Each criteria represents a specific achievement of your assignment and has a scoring guide. The scoring guide explains the possible scores you can receive. Some scoring guides have a list of indicators. These indicators are a sign of meeting, or a symptom of not meeting, the specific criterion. Note that a single indicator may not always be reliable or appropriate in a given context. However, as a group, they show the condition of meeting the criterion.

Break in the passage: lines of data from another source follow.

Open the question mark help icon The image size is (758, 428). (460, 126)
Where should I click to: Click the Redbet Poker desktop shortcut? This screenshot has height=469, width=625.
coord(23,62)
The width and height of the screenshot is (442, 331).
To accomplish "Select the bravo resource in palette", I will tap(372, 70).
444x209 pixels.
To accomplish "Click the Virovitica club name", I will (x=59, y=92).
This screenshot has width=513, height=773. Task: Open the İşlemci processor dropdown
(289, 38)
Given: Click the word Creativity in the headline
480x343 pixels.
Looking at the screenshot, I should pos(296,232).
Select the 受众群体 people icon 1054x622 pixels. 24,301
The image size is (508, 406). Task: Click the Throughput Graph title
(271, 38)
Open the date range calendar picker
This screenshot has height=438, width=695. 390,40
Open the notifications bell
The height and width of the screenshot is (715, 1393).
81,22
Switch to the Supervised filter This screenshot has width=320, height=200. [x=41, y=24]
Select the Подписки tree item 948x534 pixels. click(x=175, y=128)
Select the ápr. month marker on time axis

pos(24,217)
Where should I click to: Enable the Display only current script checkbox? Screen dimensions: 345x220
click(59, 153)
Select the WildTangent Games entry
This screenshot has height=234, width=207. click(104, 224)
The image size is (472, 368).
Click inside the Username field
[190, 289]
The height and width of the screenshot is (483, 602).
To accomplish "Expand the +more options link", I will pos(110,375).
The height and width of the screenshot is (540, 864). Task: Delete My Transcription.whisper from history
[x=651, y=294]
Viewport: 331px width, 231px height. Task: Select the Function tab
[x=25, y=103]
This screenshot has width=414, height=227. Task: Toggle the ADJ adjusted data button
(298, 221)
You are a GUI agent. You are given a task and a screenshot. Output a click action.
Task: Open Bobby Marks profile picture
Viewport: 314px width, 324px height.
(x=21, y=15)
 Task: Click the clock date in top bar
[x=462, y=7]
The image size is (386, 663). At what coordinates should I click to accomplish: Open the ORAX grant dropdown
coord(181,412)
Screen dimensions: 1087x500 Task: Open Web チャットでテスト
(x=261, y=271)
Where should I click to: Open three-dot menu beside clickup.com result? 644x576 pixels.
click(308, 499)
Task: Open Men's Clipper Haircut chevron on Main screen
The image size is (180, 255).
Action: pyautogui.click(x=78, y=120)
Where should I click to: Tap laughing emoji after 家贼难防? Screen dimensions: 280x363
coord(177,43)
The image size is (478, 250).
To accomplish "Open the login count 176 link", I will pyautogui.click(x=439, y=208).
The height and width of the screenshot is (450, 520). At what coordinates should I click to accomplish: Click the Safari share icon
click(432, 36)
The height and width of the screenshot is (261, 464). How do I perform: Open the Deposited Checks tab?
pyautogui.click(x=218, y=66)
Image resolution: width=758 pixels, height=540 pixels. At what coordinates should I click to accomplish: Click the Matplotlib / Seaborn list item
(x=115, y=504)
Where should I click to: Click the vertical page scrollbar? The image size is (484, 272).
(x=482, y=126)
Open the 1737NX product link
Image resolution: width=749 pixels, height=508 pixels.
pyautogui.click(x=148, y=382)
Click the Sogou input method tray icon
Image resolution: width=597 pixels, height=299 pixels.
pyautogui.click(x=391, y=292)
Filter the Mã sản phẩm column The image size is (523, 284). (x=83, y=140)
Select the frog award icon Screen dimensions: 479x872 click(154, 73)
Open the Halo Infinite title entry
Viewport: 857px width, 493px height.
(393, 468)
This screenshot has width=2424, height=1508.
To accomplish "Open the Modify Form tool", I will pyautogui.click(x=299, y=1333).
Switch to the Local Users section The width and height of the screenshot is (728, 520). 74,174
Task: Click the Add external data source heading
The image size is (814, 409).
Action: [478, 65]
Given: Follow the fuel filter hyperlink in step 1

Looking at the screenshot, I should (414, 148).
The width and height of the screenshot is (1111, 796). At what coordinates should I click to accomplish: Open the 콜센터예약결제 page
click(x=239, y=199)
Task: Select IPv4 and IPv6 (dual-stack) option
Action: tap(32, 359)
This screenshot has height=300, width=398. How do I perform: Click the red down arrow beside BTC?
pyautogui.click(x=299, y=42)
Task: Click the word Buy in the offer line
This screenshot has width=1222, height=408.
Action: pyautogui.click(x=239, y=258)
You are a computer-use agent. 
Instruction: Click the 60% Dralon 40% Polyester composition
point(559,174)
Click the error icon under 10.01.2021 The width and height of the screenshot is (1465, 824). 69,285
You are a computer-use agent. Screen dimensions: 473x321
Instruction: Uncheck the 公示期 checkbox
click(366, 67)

For information on grading policies, including interpretation of scores, see the syllabus.

#### Lesson Exercises

• 2: All lesson exercises attempted and turned in
• 1: Some lesson exercises completed and turned in
• 0: No lesson exercises completed or turned in

#### Programming Projects (x3)

• 5: Demonstrates mastery of the program
• Applies concepts from the lessons appropriately
• Meets all specifications (see above)
• Runs to completion with no abnormal error conditions
• Generates correct output given correct input
• Correct file name
• 4: Has most of the functionality expected of the program
• Demonstrates some techniques from the lesson
• Attempts to meet all but one of the specifications (see above)
• Implementation seems more complicated than necessary.
• May have one minor error
• 3: Has some of the functionality expected of the program
• Demonstrates some techniques from the lesson
• Attempts to meet at least 1/2 of the specifications (see above)
• Implementation seems excessively complicated.
• May have 2-3 minor errors
• 2: Serious functional problems but shows some effort and understanding
• Attempts to meet less than 1/2 of the of the specifications (see above)
• Has a major error or many minor errors
• Implementation seems very convoluted
• Demonstrates few techniques from the lesson
• 1: Does not compile or wrong file turned in
• 0: Not turned in or uses techniques not covered

#### Programming Projects Style

• 3: Code is well-documented including:
• 2: Code has a minor documentation error
• 1: Code has some documentation errors
• 0: No apparent attempt to follow documentation standards or write documentation comments

#### CodeLab and Other Tutorial Exercises

• Number CodeLab completed correctly / number exercises * 6 and rounded up to the nearest integer.
• -1 if the tutorial lab file does not compile
• -2 if the tutorial exercise file is not turned in

#### `README.txt` File

• 2: `README.txt` file submitted following the instructions
• 1: `README.txt` file submitted but some information was missing
• 0: No `README.txt` file submitted

Total possible: 30, plus extra credit

## Deliverables

Students submit some homework as they work on it like CodeLab. However, students must submit other homework in Canvas following the link to A4-Making Selections. Include the following items when submitting to Canvas:

1. `README.txt` file
2. All the exercise files from Lesson 4
3. `truthtables.cpp`
4. `cardtype.cpp`
5. `juice.cpp`
6. `invtable.cpp` from the Tutorial Lab

Note: Make certain your programs compile before you turn them in. When a program does not compile then it does not function either. For all programming problems, you should expect little or no credit if your program does not compile and run. For more information see the Grading Criteria.

Submit all the files needed to complete your assignment at one time. Your assignment must work as submitted. Remember to test and double check your files before submitting them. If you make a mistake, you can resubmit up to the deadline. If you resubmit, you must include all your assignment files in the last submission as Canvas hides prior submissions.